I travelled to Paris in 1984, on my first trip to Europe, to present a paper at an international symposium on urbanism.
My plane landed at dawn. After clearing customs, I took a train of the RER, the light railway system for Paris, to the neighborhood where I would be staying.
I asked several individuals where rue Joseph Barra was located. Nobody knew, but they taught me to pronounce the street name correctly.
The children of the family with whom I was staying found me, and guided me to their apartment. After a brief visit I washed my face and I went out to look at Paris. I walked to the Seine. Tears ran down my cheeks as I stood there with images of the Montgolfier brothers’ balloon drifting across the October morning sky.
During the week of the conference, I spent most of my free time wearing holes in the soles of my shoes as I walked around the Left Bank neighborhood of my hosts.
In the spring of 1964, I first listened to Aldo Ciccolini’s recording of the piano music of Eric Satie. I was transfixed. It was a profoundly moving sensory experience.
At an early age, I was aware of Ravel, Debussy, Honegger, and other Impressionist composers. I found their music engaging, and not as stuffy and predictable as the classical music I’d listened to throughout my childhood. I think I was, in a sense, primed for Satie’s music by Debussy’s “Syrinx,” which was, for a while, the theme music for the 1950’s era Sunday afternoon culturally enriching television program, Omnibus.
Satie’s music is not burdened by the sweetness characteristic of much of the music of the other composers who were his contemporaries. It reminded me of the West Coast jazz I was also listening to at the time. Satie’s music, especially as played by Ciccolini, was Modern.

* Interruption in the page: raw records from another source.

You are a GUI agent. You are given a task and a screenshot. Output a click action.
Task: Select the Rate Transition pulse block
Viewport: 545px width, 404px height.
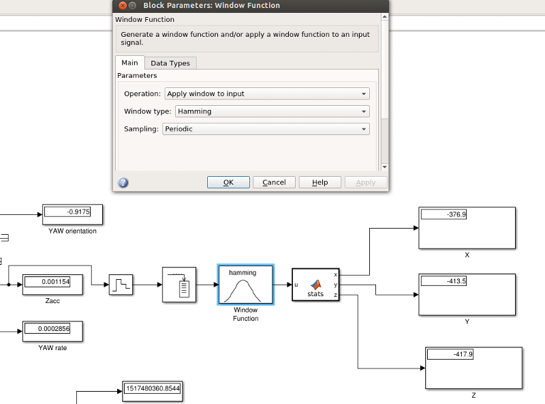pos(121,285)
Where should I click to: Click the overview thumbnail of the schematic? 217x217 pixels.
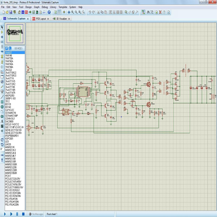(14, 34)
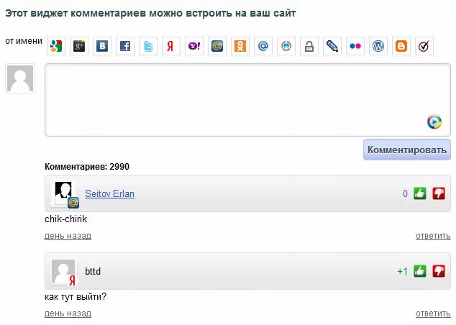This screenshot has width=456, height=325.
Task: Pick the orange Blogger login icon
Action: point(401,46)
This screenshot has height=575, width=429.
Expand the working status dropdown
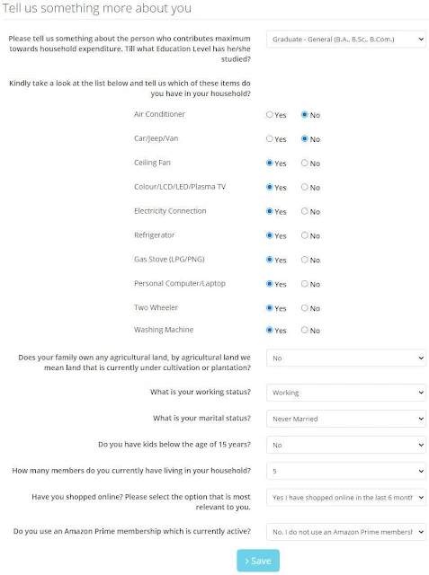click(346, 393)
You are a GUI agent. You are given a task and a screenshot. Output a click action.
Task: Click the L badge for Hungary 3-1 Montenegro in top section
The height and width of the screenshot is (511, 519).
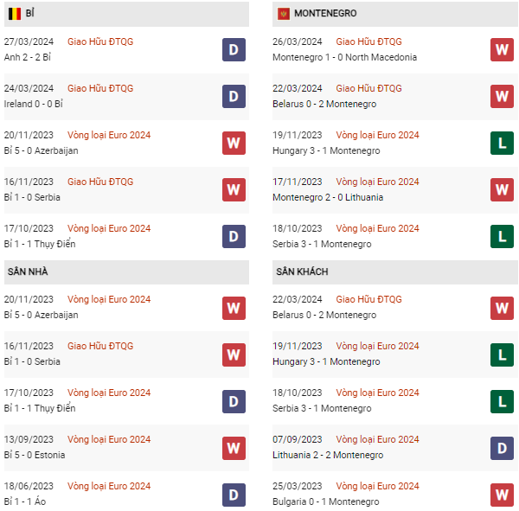pyautogui.click(x=502, y=143)

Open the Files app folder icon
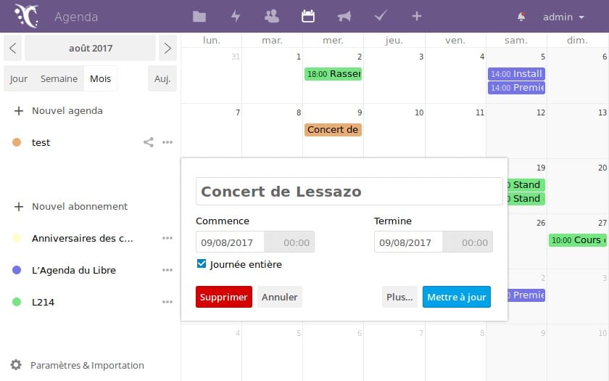point(199,16)
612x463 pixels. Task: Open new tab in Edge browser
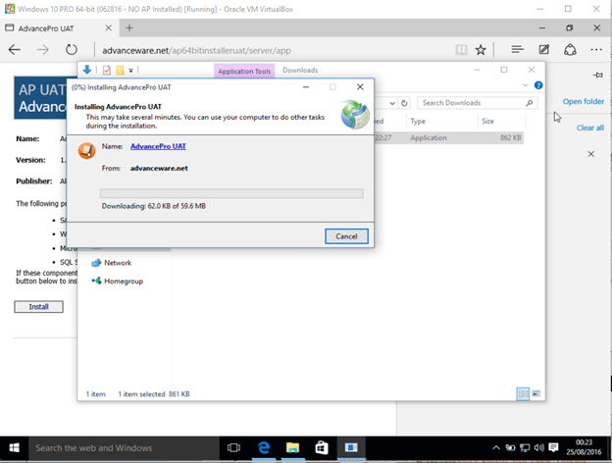129,26

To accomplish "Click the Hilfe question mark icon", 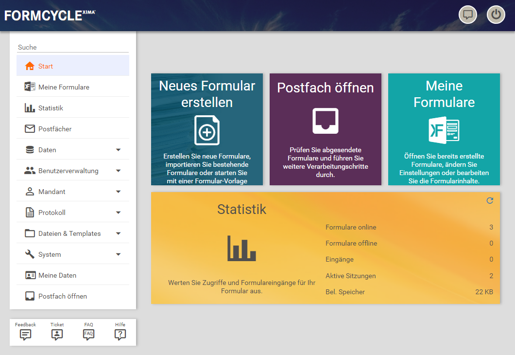I will (120, 334).
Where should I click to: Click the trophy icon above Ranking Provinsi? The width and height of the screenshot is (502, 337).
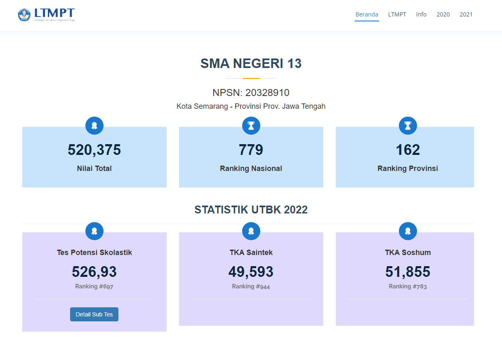408,126
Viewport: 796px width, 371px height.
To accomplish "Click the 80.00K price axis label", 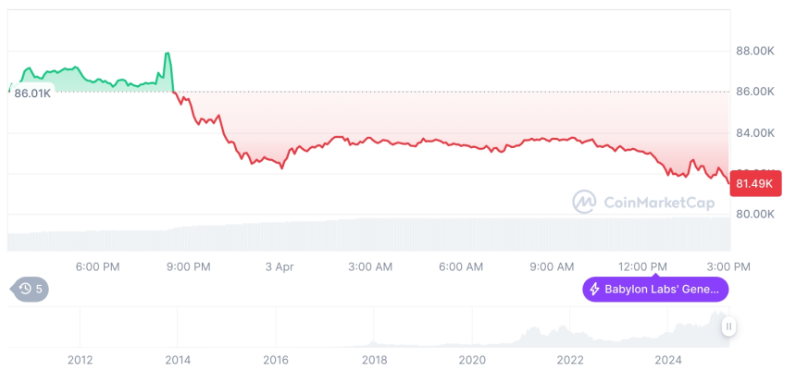I will click(754, 214).
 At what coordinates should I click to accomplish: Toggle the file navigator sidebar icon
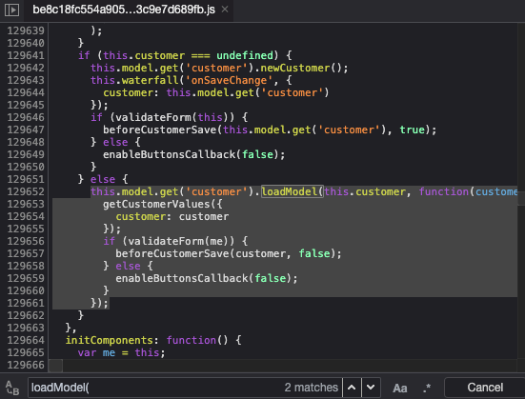pyautogui.click(x=11, y=10)
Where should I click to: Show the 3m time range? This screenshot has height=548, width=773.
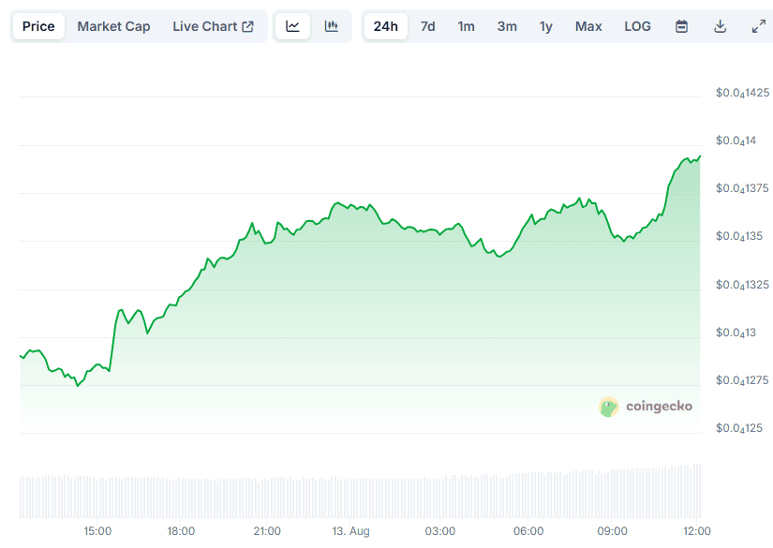pos(507,26)
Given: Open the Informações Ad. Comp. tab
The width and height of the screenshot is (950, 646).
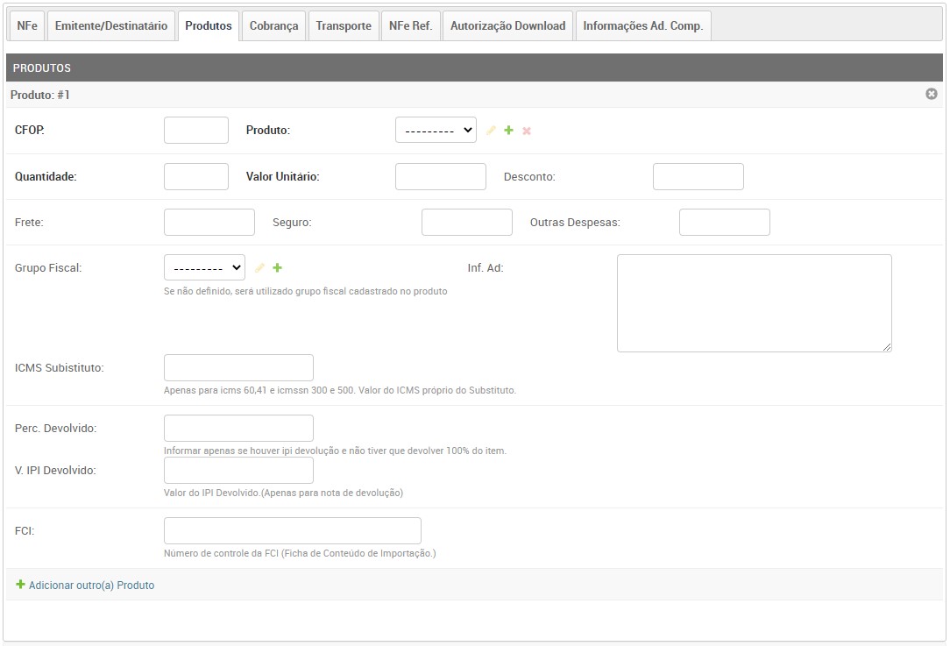Looking at the screenshot, I should (642, 25).
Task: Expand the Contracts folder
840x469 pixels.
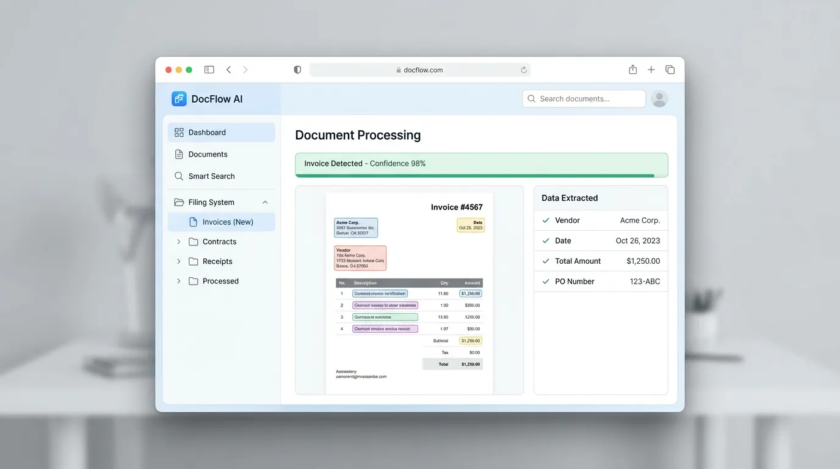Action: 179,242
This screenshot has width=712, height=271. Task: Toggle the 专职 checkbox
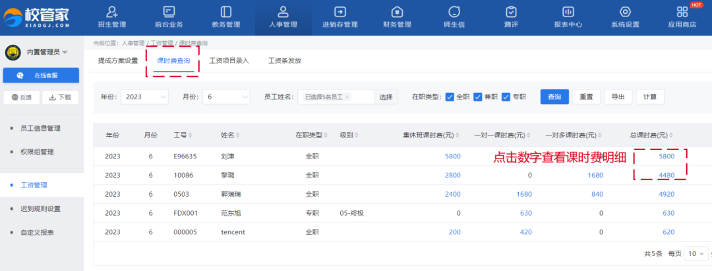pyautogui.click(x=506, y=97)
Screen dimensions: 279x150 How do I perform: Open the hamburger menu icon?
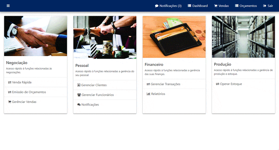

I am still moved by Satie’s music more than half a century after I first heard it. The musician’s residence is one of the places I like to stroll past when I visit Paris.
With, of course, many exceptions, much of the classical repertoire which I have listened to since childhood seems tired and is not as engaging as I formerly found it.
Odette is a few steps from Shakespeare and Company. The shop sells only round baseball sized creme puffs. I try to limit my consumption to no more than two per day.